### REQUIRED WORK
Your answer should hold exactly the lines below from the line with "Expand the If node dropdown arrow" through the line with "601x500 pixels.", both included, and no pictures at all.

### RECORDS FOR THE TASK
--

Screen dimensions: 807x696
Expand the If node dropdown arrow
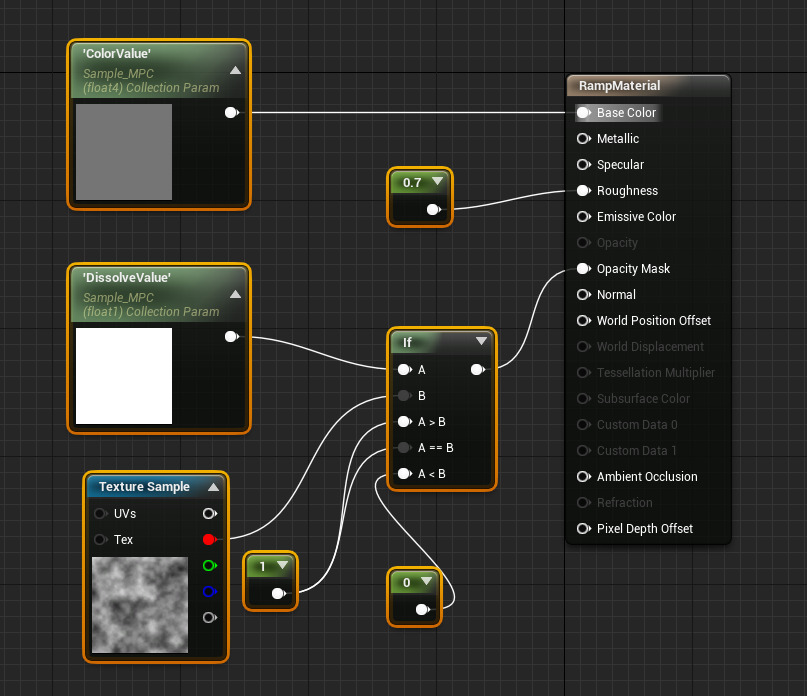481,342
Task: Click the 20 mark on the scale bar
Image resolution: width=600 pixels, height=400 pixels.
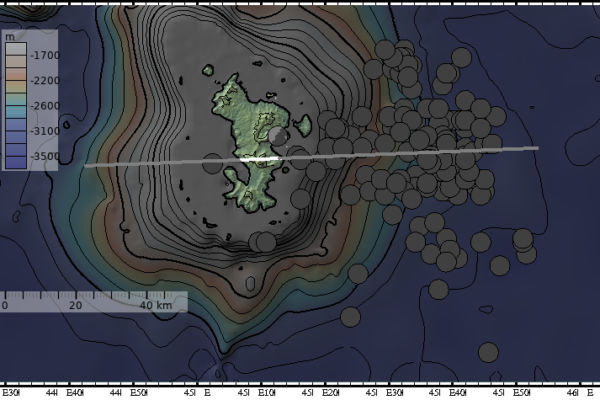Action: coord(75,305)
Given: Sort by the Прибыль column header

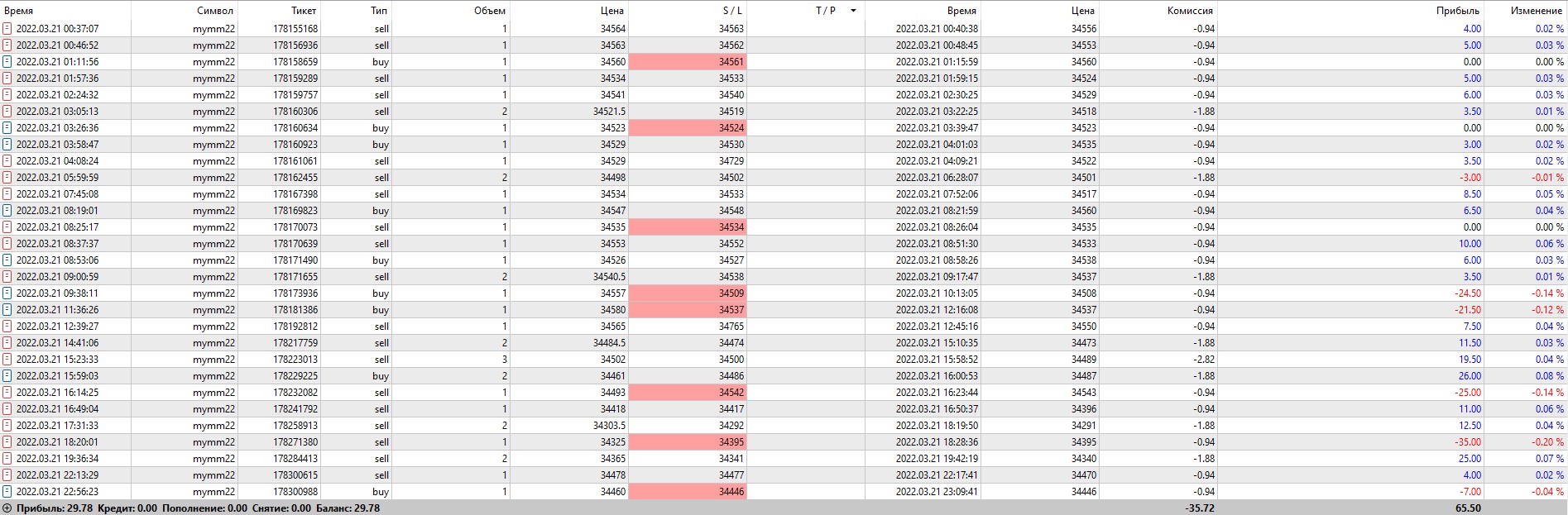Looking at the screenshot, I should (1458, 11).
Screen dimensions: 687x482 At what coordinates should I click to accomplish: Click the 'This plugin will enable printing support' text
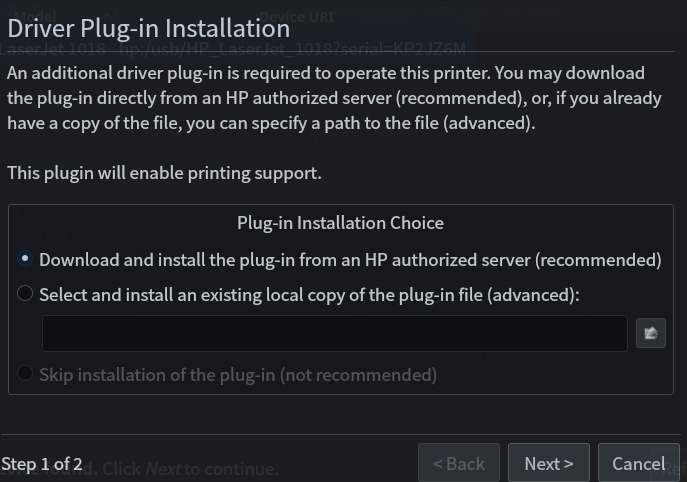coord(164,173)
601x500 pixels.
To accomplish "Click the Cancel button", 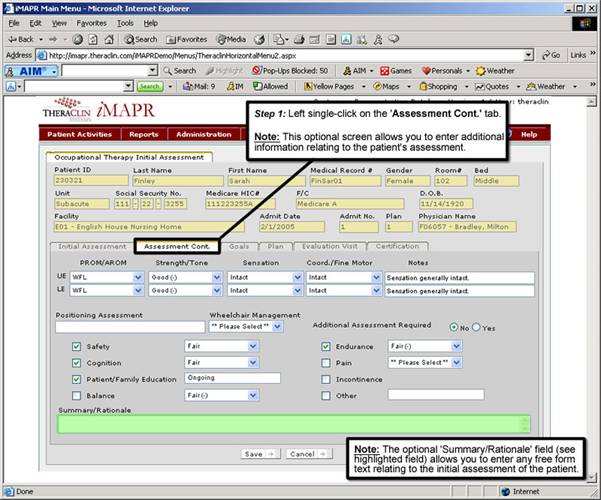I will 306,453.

--

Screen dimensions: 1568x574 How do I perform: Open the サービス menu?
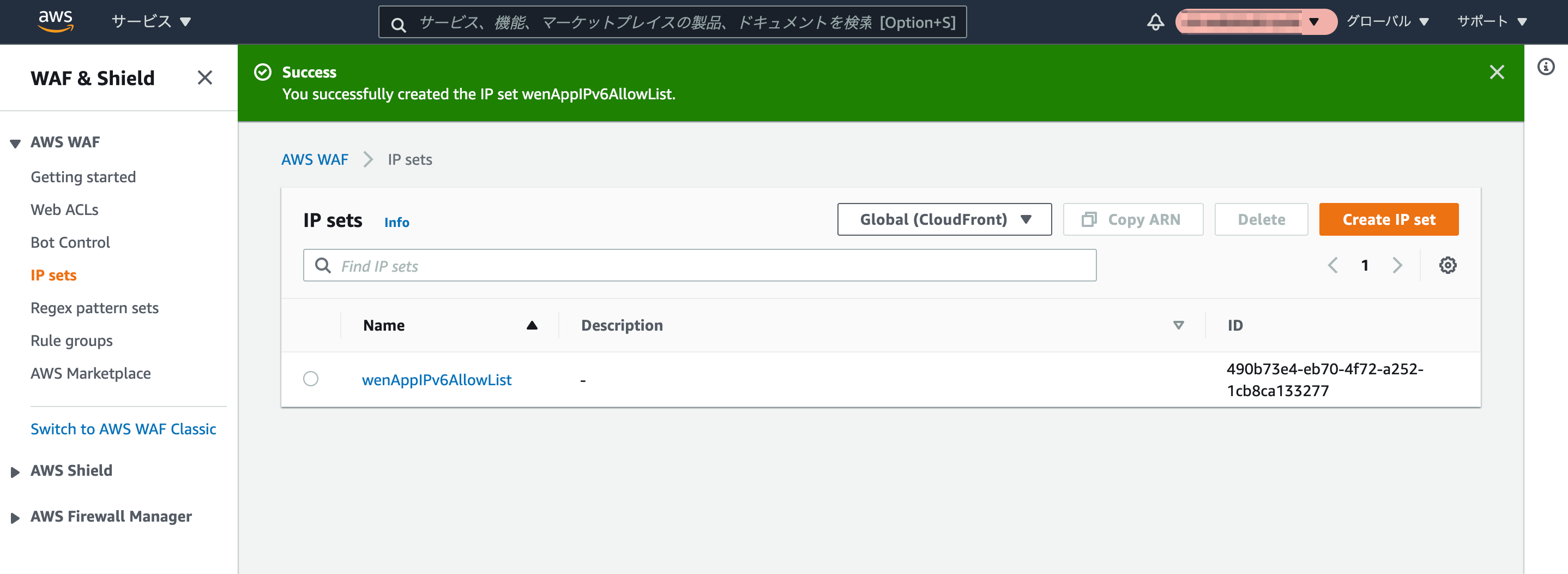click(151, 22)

--

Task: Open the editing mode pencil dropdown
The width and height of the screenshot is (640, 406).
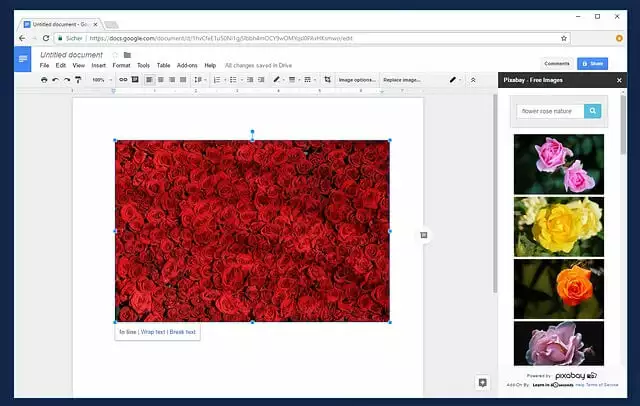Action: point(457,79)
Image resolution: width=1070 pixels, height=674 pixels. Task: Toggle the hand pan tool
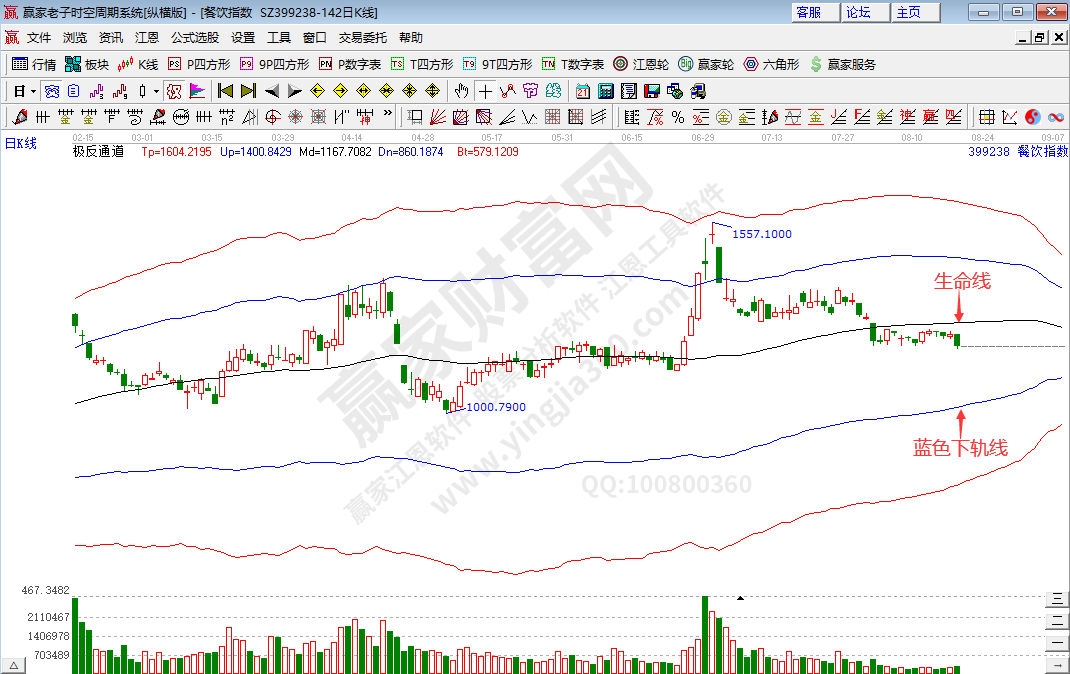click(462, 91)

--

### OUTPUT OF THE EXERCISE
Expand the If node dropdown arrow
481,342
Task: Click the 20 mark on the scale bar
Image resolution: width=600 pixels, height=400 pixels.
Action: coord(75,305)
Given: Sort by the Прибыль column header

Looking at the screenshot, I should (1458, 11).
Screen dimensions: 687x482 At what coordinates should I click to accomplish: Click the 'This plugin will enable printing support' text
coord(164,173)
601x500 pixels.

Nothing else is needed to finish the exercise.